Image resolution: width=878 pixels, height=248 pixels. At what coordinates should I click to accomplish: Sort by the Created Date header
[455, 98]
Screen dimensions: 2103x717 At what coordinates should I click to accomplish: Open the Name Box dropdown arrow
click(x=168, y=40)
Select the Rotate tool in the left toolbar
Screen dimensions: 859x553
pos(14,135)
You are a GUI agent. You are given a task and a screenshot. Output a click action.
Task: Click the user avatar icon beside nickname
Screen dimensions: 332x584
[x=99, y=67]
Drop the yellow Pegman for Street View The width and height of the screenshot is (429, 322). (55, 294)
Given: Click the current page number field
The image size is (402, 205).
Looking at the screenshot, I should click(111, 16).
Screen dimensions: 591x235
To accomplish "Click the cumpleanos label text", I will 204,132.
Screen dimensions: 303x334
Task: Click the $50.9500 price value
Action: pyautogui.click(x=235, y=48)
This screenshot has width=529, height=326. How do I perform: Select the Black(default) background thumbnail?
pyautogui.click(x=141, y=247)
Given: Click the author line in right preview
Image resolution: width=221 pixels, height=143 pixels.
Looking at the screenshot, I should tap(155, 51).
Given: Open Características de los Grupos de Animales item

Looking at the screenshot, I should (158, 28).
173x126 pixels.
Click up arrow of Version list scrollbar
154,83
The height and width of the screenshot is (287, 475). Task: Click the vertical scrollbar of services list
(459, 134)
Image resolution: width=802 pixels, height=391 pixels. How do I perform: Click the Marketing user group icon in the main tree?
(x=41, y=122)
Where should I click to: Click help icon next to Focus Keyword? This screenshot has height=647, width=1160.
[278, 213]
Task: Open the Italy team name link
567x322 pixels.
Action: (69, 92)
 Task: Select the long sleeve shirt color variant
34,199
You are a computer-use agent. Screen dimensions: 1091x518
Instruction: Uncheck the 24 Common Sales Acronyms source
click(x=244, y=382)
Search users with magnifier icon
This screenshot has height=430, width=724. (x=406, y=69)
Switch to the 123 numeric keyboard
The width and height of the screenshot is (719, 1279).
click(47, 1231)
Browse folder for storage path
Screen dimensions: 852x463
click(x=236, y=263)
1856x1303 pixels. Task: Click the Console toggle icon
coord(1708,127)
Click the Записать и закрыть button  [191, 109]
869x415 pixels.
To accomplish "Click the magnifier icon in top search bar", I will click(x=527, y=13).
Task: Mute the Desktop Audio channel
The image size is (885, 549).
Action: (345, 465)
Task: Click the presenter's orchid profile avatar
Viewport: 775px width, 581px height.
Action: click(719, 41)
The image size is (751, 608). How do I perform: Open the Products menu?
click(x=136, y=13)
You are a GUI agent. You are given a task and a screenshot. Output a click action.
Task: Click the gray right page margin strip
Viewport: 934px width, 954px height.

____

# WHAT TO PRODUCE
Write every record out again, unaltered.

# RESPONSE TO THE TASK
Image resolution: width=878 pixels, height=248 pixels. At what coordinates should I click to accomplish: Sort by the Created Date header
[455, 98]
Screen dimensions: 2103x717 At what coordinates should I click to accomplish: Open the Name Box dropdown arrow
click(x=168, y=40)
Select the Rotate tool in the left toolbar
Screen dimensions: 859x553
pos(14,135)
You are a GUI agent. You are given a task and a screenshot. Output a click action.
Task: Click the user avatar icon beside nickname
Screen dimensions: 332x584
[x=99, y=67]
Drop the yellow Pegman for Street View The width and height of the screenshot is (429, 322). (55, 294)
Given: Click the current page number field
The image size is (402, 205).
Looking at the screenshot, I should click(111, 16).
Screen dimensions: 591x235
To accomplish "Click the cumpleanos label text", I will 204,132.
Screen dimensions: 303x334
Task: Click the $50.9500 price value
Action: pyautogui.click(x=235, y=48)
This screenshot has width=529, height=326. How do I perform: Select the Black(default) background thumbnail?
pyautogui.click(x=141, y=247)
Given: Click the author line in right preview
Image resolution: width=221 pixels, height=143 pixels.
Looking at the screenshot, I should tap(155, 51).
Given: Open Características de los Grupos de Animales item

Looking at the screenshot, I should (158, 28).
173x126 pixels.
Click up arrow of Version list scrollbar
154,83
The height and width of the screenshot is (287, 475). Task: Click the vertical scrollbar of services list
(459, 134)
Image resolution: width=802 pixels, height=391 pixels. How do I perform: Click the Marketing user group icon in the main tree?
(x=41, y=122)
Where should I click to: Click help icon next to Focus Keyword? This screenshot has height=647, width=1160.
[278, 213]
Task: Open the Italy team name link
567x322 pixels.
Action: (69, 92)
 Task: Select the long sleeve shirt color variant
34,199
You are a computer-use agent. Screen dimensions: 1091x518
Instruction: Uncheck the 24 Common Sales Acronyms source
click(x=244, y=382)
Search users with magnifier icon
This screenshot has height=430, width=724. (x=406, y=69)
Switch to the 123 numeric keyboard
The width and height of the screenshot is (719, 1279).
click(47, 1231)
Browse folder for storage path
Screen dimensions: 852x463
click(x=236, y=263)
1856x1303 pixels. Task: Click the Console toggle icon
coord(1708,127)
Click the Записать и закрыть button  [191, 109]
869x415 pixels.
To accomplish "Click the magnifier icon in top search bar", I will click(x=527, y=13).
Task: Mute the Desktop Audio channel
The image size is (885, 549).
Action: (345, 465)
Task: Click the presenter's orchid profile avatar
Viewport: 775px width, 581px height.
Action: click(719, 41)
The image size is (751, 608). How do I perform: Open the Products menu?
click(x=136, y=13)
You are a GUI agent. You are given a task and a screenshot. Output a click action.
Task: Click the gray right page margin strip
Viewport: 934px width, 954px height.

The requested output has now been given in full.